**Instructions for the task**
Only the lines from the one containing "Task: Expand the Placement dropdown arrow" through the last line of the data below belong in your answer, copied exactly and without pictures.

** Supplied information follows **

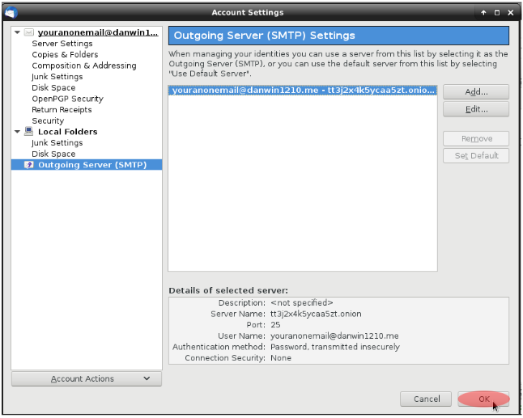Select Return Receipts in the sidebar
The height and width of the screenshot is (418, 523).
pos(62,110)
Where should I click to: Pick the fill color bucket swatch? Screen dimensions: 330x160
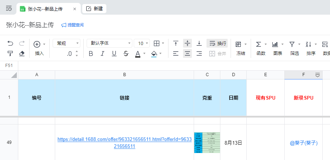pyautogui.click(x=154, y=54)
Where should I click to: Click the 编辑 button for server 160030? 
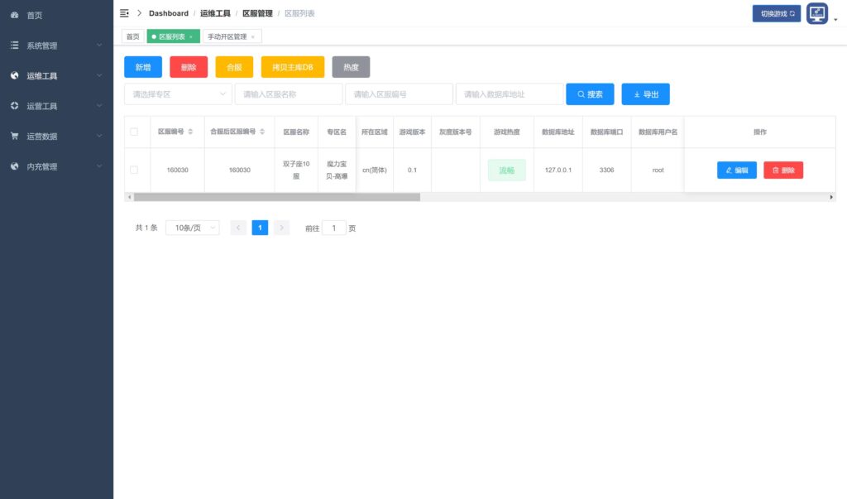point(736,170)
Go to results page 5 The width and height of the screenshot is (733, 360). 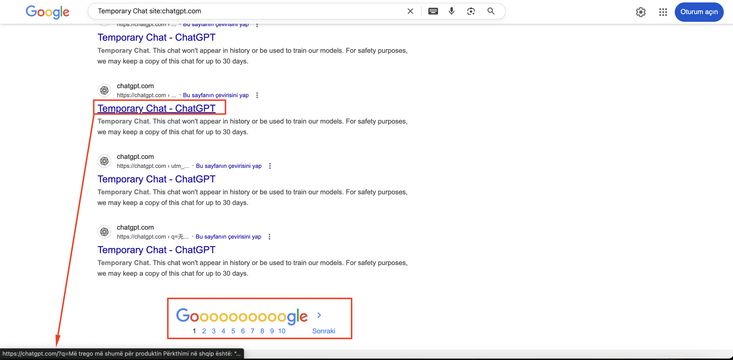click(x=233, y=331)
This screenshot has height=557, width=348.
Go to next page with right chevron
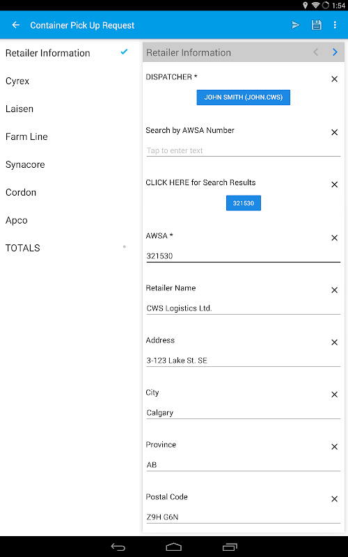[x=335, y=52]
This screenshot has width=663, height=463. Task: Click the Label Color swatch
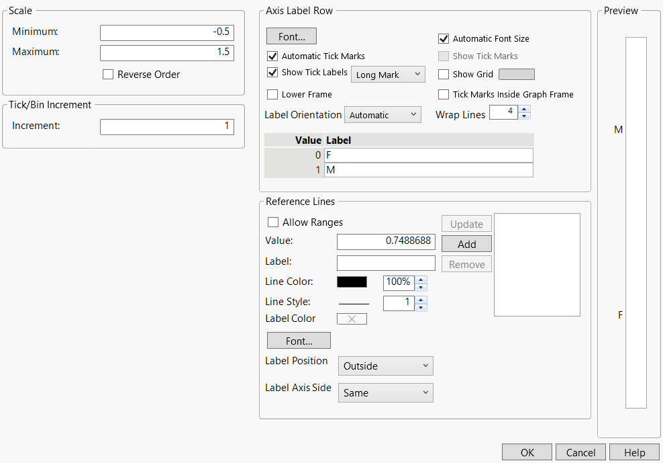[352, 319]
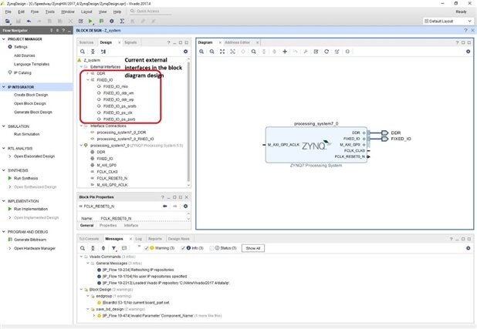Open Design panel settings gear icon
Viewport: 477px width, 329px height.
coord(185,51)
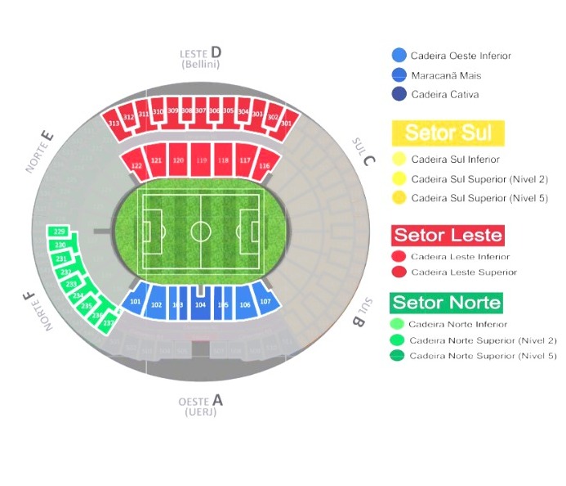Click the Setor Sul yellow header
This screenshot has height=486, width=566.
(x=448, y=133)
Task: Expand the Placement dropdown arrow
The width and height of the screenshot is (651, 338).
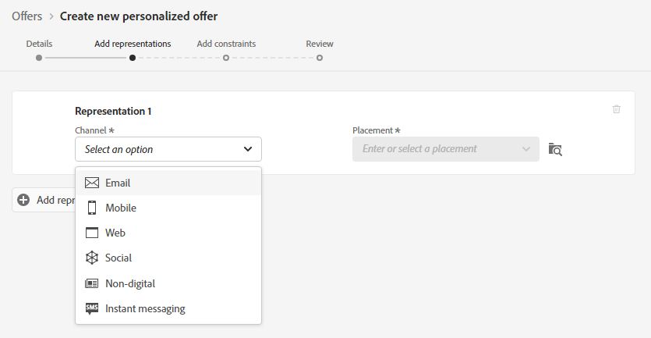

** End of Supplied information **

**Final answer**
Task: Expand the Placement dropdown arrow
The width and height of the screenshot is (651, 338).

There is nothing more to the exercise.